繁忙期が終わった直後に決算期末を迎えると、「さあ経費を使おう」という時間的余裕がなくなります。一方、繁忙期の直前に決算月を設定しておくと、売上が立ち始める前に経費の準備ができるケースもあります。
どちらが有利かは業種や売上の波によって変わりますが、「なんとなく3月」ではなく、自社の繁閑パターンに合わせて考えることが大切です。
ポイント②:消費税の免税期間を最大化する
法人を設立すると、原則として最初の2期は消費税が免税になります。ただし条件があり、基準期間の課税売上高が1,000万円以下であることが必要です。
ここで効いてくるのが、決算月の設定です。
定石とされているのは、「設立月の前月を決算月にする」という方法です。たとえば10月に会社を設立するなら、9月決算にする。

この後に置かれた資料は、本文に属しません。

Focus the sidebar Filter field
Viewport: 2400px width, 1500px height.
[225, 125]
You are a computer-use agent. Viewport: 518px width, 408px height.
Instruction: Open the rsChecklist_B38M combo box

すると第1期が「10月〜翌9月」の12ヶ月間になり、第2期も丸々12ヶ月の免税期間を確保できます。
反対に、設立月と同じ月を決算月に設定してしまうと、第1期がほぼ1ヶ月になる場合があり、免税期間の合計が大幅に短くなることがあります。
年間売上が大きくなるほど、消費税免税の恩恵は大きくなります。売上1億円の会社なら消費税だけで年間数百万円規模の話です。設立時にここを意識しているかどうかで、その後の資金繰りが大きく変わります。
ポイント③:税金の支払い時期と資金繰りを合わせる
決算月を考えるときに見落とされがちなのが、資金繰りの視点です。
法人税の申告・納付は、決算月の翌々月末が期限です。3月決算なら5月末に納税します。問題は、「売上の少ない時期に多額の納税が重なる」と、資金ショートのリスクが高まることです。
たとえば夏に売上が集中する会社が3月決算だと、税金の支払いは5月末。売上の少ない春先に、まとまった現金が出ていくことになります。売上の多い時期に納税できるよう逆算して決算月を調整しておくだけで、資金繰りはぐっとラクになります。
既存の会社でも変更は可能
「もう決算月が決まっている会社は変えられないの?」という疑問もよく受けます。結論から言うと、変更は可能です。株主総会の特別決議と定款変更の手続きが必要ですが、制度上は認められています。
ただし、変更した期の事業年度が12ヶ月未満になる場合、消費税の判定期間がずれるなど複雑な影響が出ることがあります。変更を検討するなら、必ず税理士と一緒に試算した上で判断してください。
設立前なら、今すぐ考えておきたい
これから法人設立を考えている方にとって、決算月の選択は「やり直しの効きにくい初期設定」のひとつです。設立月・繁忙期・消費税免税の最大化・資金繰りという4つの視点を組み合わせて、自社に最適な決算月を選んでおくことをお勧めします。
「なんとなく3月」「なんとなく12月」で決めてしまうと、後から気づいたときに変更コストがかかります。設立前に税理士に相談する機会があれば、決算月についても必ず話題に挙げてみてください。数十万円単位の差が生まれることは、珍しくありません。
※本記事は一般的な情報提供を目的としています。具体的な税務判断は税理士にご相談ください。